Your answer must be an exact copy of every record.

**** Extracted material

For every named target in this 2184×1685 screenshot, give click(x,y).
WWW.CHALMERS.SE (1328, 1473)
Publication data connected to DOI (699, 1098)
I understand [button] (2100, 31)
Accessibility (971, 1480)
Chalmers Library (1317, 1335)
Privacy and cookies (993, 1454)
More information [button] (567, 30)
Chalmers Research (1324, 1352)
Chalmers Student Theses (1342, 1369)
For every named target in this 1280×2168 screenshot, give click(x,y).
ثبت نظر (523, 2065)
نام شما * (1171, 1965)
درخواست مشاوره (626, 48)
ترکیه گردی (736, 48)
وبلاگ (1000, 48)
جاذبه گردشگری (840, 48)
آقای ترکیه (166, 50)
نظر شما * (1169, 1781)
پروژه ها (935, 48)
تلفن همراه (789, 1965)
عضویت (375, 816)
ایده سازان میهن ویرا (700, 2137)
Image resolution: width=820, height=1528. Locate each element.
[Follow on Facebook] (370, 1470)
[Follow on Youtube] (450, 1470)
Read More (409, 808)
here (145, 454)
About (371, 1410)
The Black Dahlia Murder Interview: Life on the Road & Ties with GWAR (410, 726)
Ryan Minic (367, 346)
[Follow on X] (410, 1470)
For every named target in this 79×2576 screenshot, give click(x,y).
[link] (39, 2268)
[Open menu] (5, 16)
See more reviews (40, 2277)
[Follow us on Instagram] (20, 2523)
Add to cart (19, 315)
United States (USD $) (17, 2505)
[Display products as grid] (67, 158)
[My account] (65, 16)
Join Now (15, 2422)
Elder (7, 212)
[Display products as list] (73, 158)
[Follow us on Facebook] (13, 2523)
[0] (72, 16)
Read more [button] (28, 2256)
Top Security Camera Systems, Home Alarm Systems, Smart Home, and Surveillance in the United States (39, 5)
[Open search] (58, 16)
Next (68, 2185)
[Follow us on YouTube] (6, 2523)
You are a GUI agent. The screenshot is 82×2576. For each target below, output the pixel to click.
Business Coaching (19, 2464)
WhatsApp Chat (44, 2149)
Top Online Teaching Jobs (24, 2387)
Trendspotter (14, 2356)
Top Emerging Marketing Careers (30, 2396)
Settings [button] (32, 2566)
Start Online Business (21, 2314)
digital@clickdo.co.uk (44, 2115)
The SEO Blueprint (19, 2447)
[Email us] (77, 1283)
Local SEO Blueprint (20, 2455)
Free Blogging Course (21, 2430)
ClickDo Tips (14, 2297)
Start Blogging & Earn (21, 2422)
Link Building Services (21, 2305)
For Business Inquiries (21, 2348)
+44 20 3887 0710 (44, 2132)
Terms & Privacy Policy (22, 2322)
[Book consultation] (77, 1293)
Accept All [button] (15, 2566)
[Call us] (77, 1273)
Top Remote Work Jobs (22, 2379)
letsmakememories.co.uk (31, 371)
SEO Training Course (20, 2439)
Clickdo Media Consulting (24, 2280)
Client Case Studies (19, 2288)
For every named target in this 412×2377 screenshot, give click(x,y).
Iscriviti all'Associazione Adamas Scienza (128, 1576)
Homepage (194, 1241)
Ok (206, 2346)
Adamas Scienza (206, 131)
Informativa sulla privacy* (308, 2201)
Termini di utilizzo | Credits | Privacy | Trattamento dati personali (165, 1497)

********

● **Written reply**
For every named target in this 2184×1685 screenshot, give click(x,y).
WWW.CHALMERS.SE (1328, 1473)
Publication data connected to DOI (699, 1098)
I understand [button] (2100, 31)
Accessibility (971, 1480)
Chalmers Library (1317, 1335)
Privacy and cookies (993, 1454)
More information [button] (567, 30)
Chalmers Research (1324, 1352)
Chalmers Student Theses (1342, 1369)
For every named target in this 1280×2168 screenshot, give click(x,y).
ثبت نظر (523, 2065)
نام شما * (1171, 1965)
درخواست مشاوره (626, 48)
ترکیه گردی (736, 48)
وبلاگ (1000, 48)
جاذبه گردشگری (840, 48)
آقای ترکیه (166, 50)
نظر شما * (1169, 1781)
پروژه ها (935, 48)
تلفن همراه (789, 1965)
عضویت (375, 816)
ایده سازان میهن ویرا (700, 2137)
Image resolution: width=820, height=1528. Locate each element.
[Follow on Facebook] (370, 1470)
[Follow on Youtube] (450, 1470)
Read More (409, 808)
here (145, 454)
About (371, 1410)
The Black Dahlia Murder Interview: Life on the Road & Ties with GWAR (410, 726)
Ryan Minic (367, 346)
[Follow on X] (410, 1470)
For every named target in this 79×2576 screenshot, give click(x,y).
[link] (39, 2268)
[Open menu] (5, 16)
See more reviews (40, 2277)
[Follow us on Instagram] (20, 2523)
Add to cart (19, 315)
United States (USD $) (17, 2505)
[Display products as grid] (67, 158)
[My account] (65, 16)
Join Now (15, 2422)
Elder (7, 212)
[Display products as list] (73, 158)
[Follow us on Facebook] (13, 2523)
[0] (72, 16)
Read more [button] (28, 2256)
Top Security Camera Systems, Home Alarm Systems, Smart Home, and Surveillance in the United States (39, 5)
[Open search] (58, 16)
Next (68, 2185)
[Follow us on YouTube] (6, 2523)
You are a GUI agent. The screenshot is 82×2576. For each target below, output the pixel to click.
Business Coaching (19, 2464)
WhatsApp Chat (44, 2149)
Top Online Teaching Jobs (24, 2387)
Trendspotter (14, 2356)
Top Emerging Marketing Careers (30, 2396)
Settings [button] (32, 2566)
Start Online Business (21, 2314)
digital@clickdo.co.uk (44, 2115)
The SEO Blueprint (19, 2447)
[Email us] (77, 1283)
Local SEO Blueprint (20, 2455)
Free Blogging Course (21, 2430)
ClickDo Tips (14, 2297)
Start Blogging & Earn (21, 2422)
Link Building Services (21, 2305)
For Business Inquiries (21, 2348)
+44 20 3887 0710 (44, 2132)
Terms & Privacy Policy (22, 2322)
[Book consultation] (77, 1293)
Accept All [button] (15, 2566)
[Call us] (77, 1273)
Top Remote Work Jobs (22, 2379)
letsmakememories.co.uk (31, 371)
SEO Training Course (20, 2439)
Clickdo Media Consulting (24, 2280)
Client Case Studies (19, 2288)
For every named target in this 412×2377 screenshot, give click(x,y).
Iscriviti all'Associazione Adamas Scienza (128, 1576)
Homepage (194, 1241)
Ok (206, 2346)
Adamas Scienza (206, 131)
Informativa sulla privacy* (308, 2201)
Termini di utilizzo | Credits | Privacy | Trattamento dati personali (165, 1497)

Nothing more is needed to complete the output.